Excerpt to read Start Marker

So, if you and your 1st cousin share a set of grandparents, then how are you related to your 1st cousin’s children? They are not in the same generation as you. They are one generation further away from those common ancestors (your grandparents, their great-grandparents). They are one generation removed from your generation.
Now your 1st cousin’s children and your children are in the same generation again, but the shared ancestors are their great-grandparents. That means that they are full 2nd cousins. And your 1st cousin’s grandchildren will be 3rd cousins to your grandchildren, 2nd cousins once removed to your children, and 1st cousins twice removed from you.
As you count the generations from the shared ancestors along each branch, the shortest branch controls the “cousin number.” If the shortest branch only has two generations between the ancestors and the relative in question, then that’s the baseline, 1st cousins. All the generations “removed” are measured from there.
Another way of thinking of it is to move down each generation until you get to the last generation where both branches are the same length. If that is the 1st cousin generation, then all the remaining links along the longer branch will be 1st cousins, as many times removed as they are farther along the branch.
Great Uncles and Grand Aunts:
One of the most common mistakes made has to do with the official name for the relationship between us and the siblings of our grandparents. We tend to call them great aunts and uncles. When we do that we are WRONG!!!
Officially, they are our grand (not great) aunts and uncles. And all the siblings of our great-grandparents are our great grand-aunts and our great grand-uncles.
Halves and Doubles:
One final interesting aside is how we are related to our half siblings, half 1st cousins, etc. We are half as related to half relatives as to our full relatives.
If we share 50% of our genes with our siblings, then we share 25% with our half siblings. Likewise, if we share 12.5% of our genes with our 1st cousins, then we share 6.25% with our half 1st cousins.
Where this gets really complicated is with doubles. For example, Joseph “A” has a sister Mary “A”. Likewise, George “B” has a sister Jane “B”. Joseph “A” marries Jane “B” and George “B” marries Mary “A”. The offspring of each of these marriages are double 1st cousins. They share both sets of grandparents, paternal and maternal. This also means they share twice as many genes as ordinary 1st cousins, fully 25%. Going a step further, if the offspring of each marriage, the double first cousins married, their children
would also be the parents’ 1st cousin once removed. The children of this union, in addition to being siblings, would also be 2nd Cousin to each other.
A final special case is, of course, identical twins. From the genetic perspective, identical twins are really the same person. They share 100% of their genes. Now the children of an identical male twin are as closely related to their uncle as they are to their father. And 1st cousins descended through a pair of identical twins are double 1st cousins, just as if their grandparents had been two pairs of siblings. When two sets of identical twins marry, the 1st cousins are actually quadruple 1st cousins. This makes them, genetically speaking, siblings.
Degree of Relationships:
The “degree” of a relationship is a legal term. It refers to the number of “steps” between two individuals who are blood relatives. The degree in Civil law represents the total number of steps through the bloodline that separate two individuals. For example, there are two steps from you to your grandparent and then two steps back down to your first cousin, so the degree is four.
The degree in Canon law measures the maximum number of steps from the nearest common ancestor. Your grandparent is the nearest common ancestor between you and your first cousin, so in this case the degree would be two. Canon law is used in most of the United States.
Perhaps now we can begin to feel a little more confident when we speak of 3rd cousins six times removed. At least now we have the data to back up our statements.

Excerpt to read End Marker

Work order -
In the text on cousin relationships, what is the official name for the siblings of our grandparents? You won't need the records.

Dataset records Start Marker

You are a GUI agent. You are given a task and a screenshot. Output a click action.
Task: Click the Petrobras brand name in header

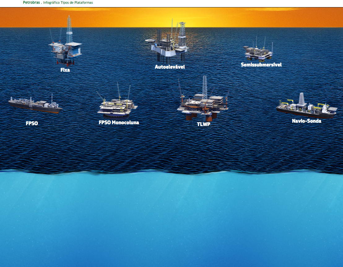pos(32,2)
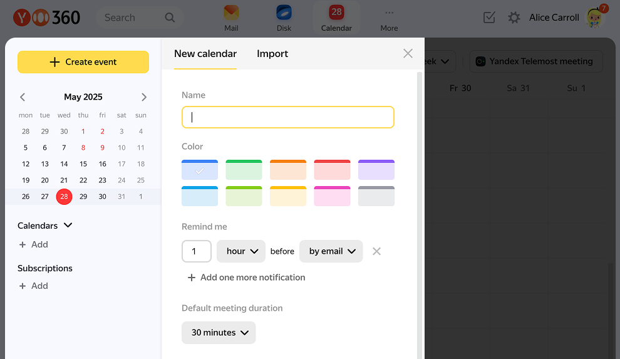Click Alice Carroll's profile avatar
The image size is (620, 359).
(594, 18)
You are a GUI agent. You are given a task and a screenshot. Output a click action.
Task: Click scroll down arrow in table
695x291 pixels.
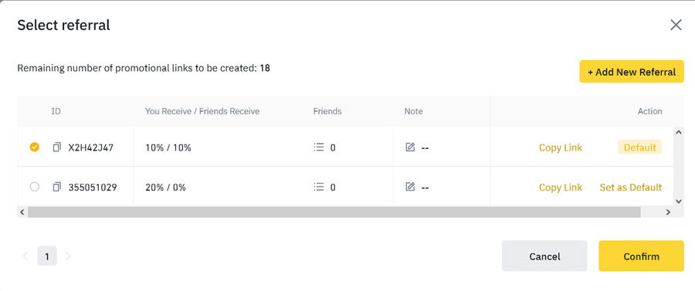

Dataset records End Marker

Written response -
They are officially our grand aunts and grand uncles.